REQUIRED ACTION: Scan the records that follow, and whenever a line has the word "pančevačkoj", copy it.

[Opening DATA SUPPLIED section]

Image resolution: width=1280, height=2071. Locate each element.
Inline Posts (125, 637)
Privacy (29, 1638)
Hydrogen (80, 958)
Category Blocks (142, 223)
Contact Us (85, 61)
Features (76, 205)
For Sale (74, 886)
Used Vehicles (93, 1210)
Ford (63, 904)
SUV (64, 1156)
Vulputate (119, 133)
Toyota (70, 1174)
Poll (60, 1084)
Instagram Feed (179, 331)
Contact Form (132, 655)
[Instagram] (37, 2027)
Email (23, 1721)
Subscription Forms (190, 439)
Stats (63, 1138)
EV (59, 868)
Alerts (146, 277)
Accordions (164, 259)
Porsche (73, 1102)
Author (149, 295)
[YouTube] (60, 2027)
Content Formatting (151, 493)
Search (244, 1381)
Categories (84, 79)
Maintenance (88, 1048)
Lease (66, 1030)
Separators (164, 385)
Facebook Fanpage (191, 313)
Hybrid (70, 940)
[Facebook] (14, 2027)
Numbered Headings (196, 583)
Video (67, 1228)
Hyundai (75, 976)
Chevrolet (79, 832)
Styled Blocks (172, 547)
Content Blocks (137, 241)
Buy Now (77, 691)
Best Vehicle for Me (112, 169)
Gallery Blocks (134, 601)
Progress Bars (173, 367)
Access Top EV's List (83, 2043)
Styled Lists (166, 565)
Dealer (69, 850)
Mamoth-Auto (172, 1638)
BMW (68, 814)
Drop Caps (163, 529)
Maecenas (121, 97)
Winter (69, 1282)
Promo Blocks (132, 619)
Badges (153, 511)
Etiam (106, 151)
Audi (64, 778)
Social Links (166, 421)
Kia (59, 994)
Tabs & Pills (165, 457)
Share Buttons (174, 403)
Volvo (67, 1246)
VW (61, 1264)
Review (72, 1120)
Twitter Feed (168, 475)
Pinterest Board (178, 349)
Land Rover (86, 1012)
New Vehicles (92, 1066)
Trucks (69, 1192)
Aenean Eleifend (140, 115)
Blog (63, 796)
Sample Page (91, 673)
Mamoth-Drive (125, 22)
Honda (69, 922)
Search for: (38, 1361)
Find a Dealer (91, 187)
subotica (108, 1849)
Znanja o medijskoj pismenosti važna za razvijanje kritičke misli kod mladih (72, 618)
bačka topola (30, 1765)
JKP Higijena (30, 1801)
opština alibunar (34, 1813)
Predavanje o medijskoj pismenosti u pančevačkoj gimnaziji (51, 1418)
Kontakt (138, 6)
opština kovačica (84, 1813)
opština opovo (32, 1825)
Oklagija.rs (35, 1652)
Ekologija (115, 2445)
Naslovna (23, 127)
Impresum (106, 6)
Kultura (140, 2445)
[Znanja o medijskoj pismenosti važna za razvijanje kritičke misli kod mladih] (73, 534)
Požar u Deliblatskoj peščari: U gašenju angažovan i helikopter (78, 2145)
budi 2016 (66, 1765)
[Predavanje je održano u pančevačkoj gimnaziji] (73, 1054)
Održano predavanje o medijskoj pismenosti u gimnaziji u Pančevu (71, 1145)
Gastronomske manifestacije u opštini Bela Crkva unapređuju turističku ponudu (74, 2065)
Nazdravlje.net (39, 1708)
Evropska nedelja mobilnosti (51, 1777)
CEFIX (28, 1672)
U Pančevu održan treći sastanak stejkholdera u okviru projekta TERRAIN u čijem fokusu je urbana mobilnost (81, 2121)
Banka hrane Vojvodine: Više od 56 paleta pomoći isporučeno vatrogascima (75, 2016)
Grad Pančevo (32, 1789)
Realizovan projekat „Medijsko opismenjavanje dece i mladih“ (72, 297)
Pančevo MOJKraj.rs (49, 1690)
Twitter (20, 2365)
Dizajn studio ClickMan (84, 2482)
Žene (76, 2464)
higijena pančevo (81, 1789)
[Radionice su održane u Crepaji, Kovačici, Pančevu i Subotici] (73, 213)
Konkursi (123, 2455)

[Closing DATA SUPPLIED section]

SOLUTION FOR THIS PROBLEM:
Predavanje o medijskoj pismenosti u pančevačkoj gimnaziji (51, 1418)
[Predavanje je održano u pančevačkoj gimnaziji] (73, 1054)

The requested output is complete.